The internet server software Apache was created by a loose collection of volunteer writers. Again, the institutionalized competitor was Microsoft. But now the open source Apache software controls 70% of the market and the private institution Microsoft software controls only 20% of the Web server market.

This sort of open source collaborative, cooperative approach to projects on the Web has become a dominant means of getting things done. For example, search engine Google “outsources” to the Web community as a whole to decide which websites are the most relevant which, in turn, directs other people to those so chosen websites.

It used to be too expensive to have decentralized social production out in society. What we are seeing now is the emergence of this economic system of “social sharing and exchange”, according to Benkler.

“A new social phenomenon is emerging. It is creating a new form of competition. Peer to peer networks are assaulting the recording industry. Free/open source software is taking market share from Microsoft. Skype potentially threatens the telecomms. Wikipedia competes with on-line encyclopedias. But it also opens new sources of opportunities for businesses.” (Benkler)

Economic structures determine political structures. New technology is creating tools for a “collaborative” economy in direct competition with the historical, “closed” institutions.

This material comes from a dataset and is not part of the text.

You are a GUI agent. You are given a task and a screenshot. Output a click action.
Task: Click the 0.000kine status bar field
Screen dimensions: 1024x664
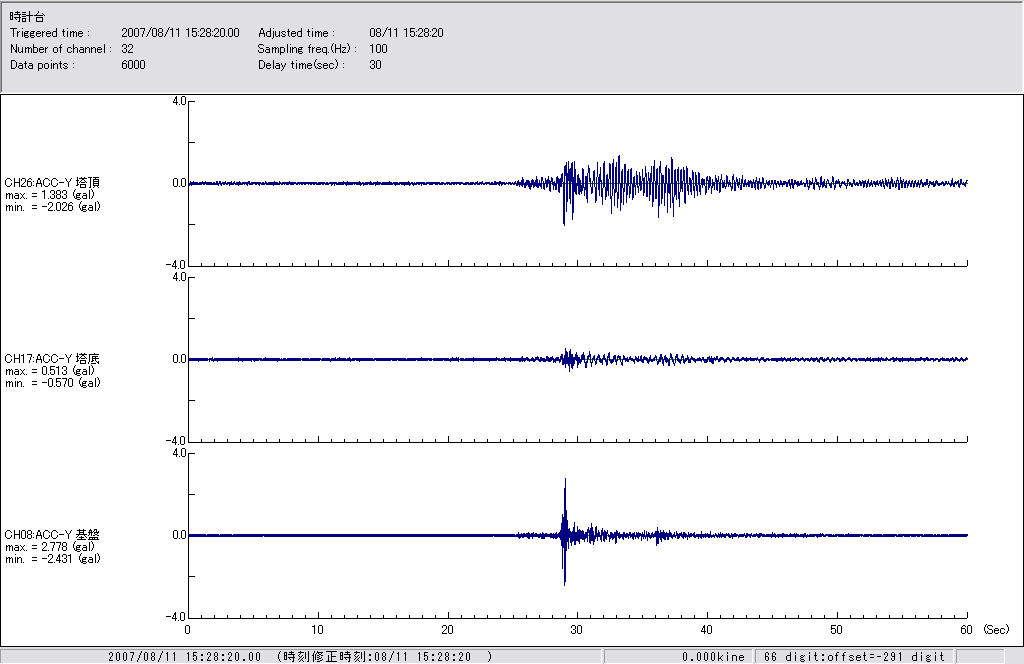point(713,656)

The traditional high cost to enter the market place is being replaced by the internet which makes the tools of communication, coordination and marketing potentially available to anyone.

While the United States political structure is clearly experiencing pressure to become less “democratic” and less “free”, the competing force of “open source”, social production could ultimately lead us towards a more free worldwide economy with possibilities for a revival of true democracy.